The Howler Machine may have been trying to prevent Bob Somerby from shooting himself in the foot when it went on the fritz Thursday, preventing the release of his attempted smackdown of The Nation‘s Katrina vanden Heuvel with David Brooks until he forced it into a stress position on Friday.

In his coverage of vanden Heuvel’s appearance to discuss the Newsweek story about abuse of the Koran at Guantanamo Bay on Monday night’s “Hardball” (16 May 2005), Somerby characterizes her defense thusly:

You can defend her statements as “technically accurate.” (Although the May 1 Times report to which she refers is based on another anonymous source, and vanden Heuvel gave that source a slight raise, from “interrogator” to “officer.” For the record, the Times report does not refer to any allegations about Gitmo toilets.) But as we watched, we were struck by how hard vanden Heuvel was emoting. And yes, we thought she was clearly suggesting that the toilet story is “probably true,” although she has no earthly way to know if it actually happened.
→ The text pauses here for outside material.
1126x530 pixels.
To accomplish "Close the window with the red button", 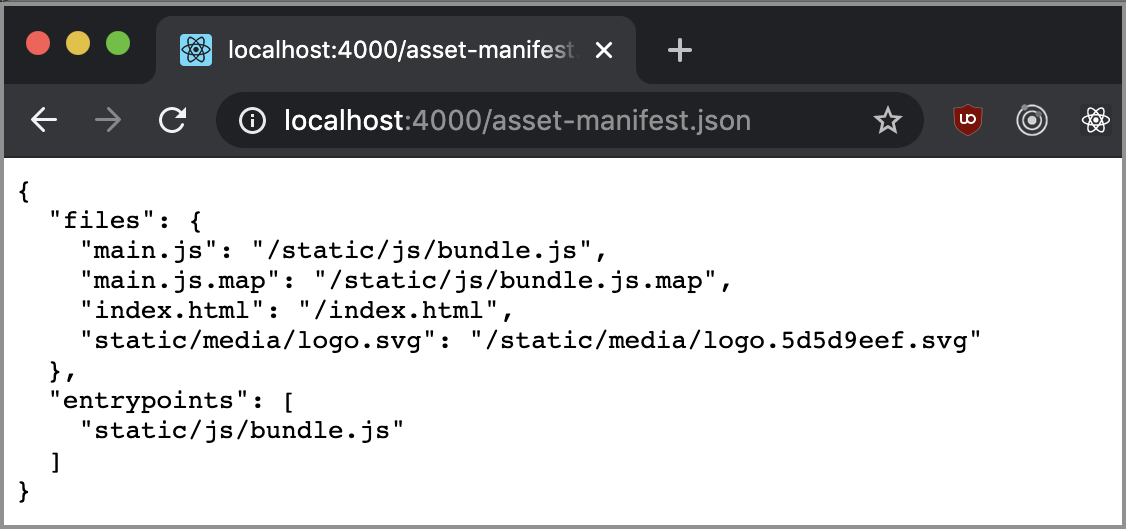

Of course, “no earthly way” discounts the numerous detainee reports, presumably because those accounts have no weight. And by Wednesday, the International Committee of the Red Cross had confirmed that it had reported abuses of the Koran (“substantial enough for us to bring to the attention of authorities” according to an ICRC spokesman) from both detainees and military personnel to the Pentagon through 2003, after which the complaints ceased. The ICRC didn’t confirm the toilet story, but it didn’t deny it, either. It’s entirely possible that vanden Heuvel may have had heard about the reports sometime in the past two years.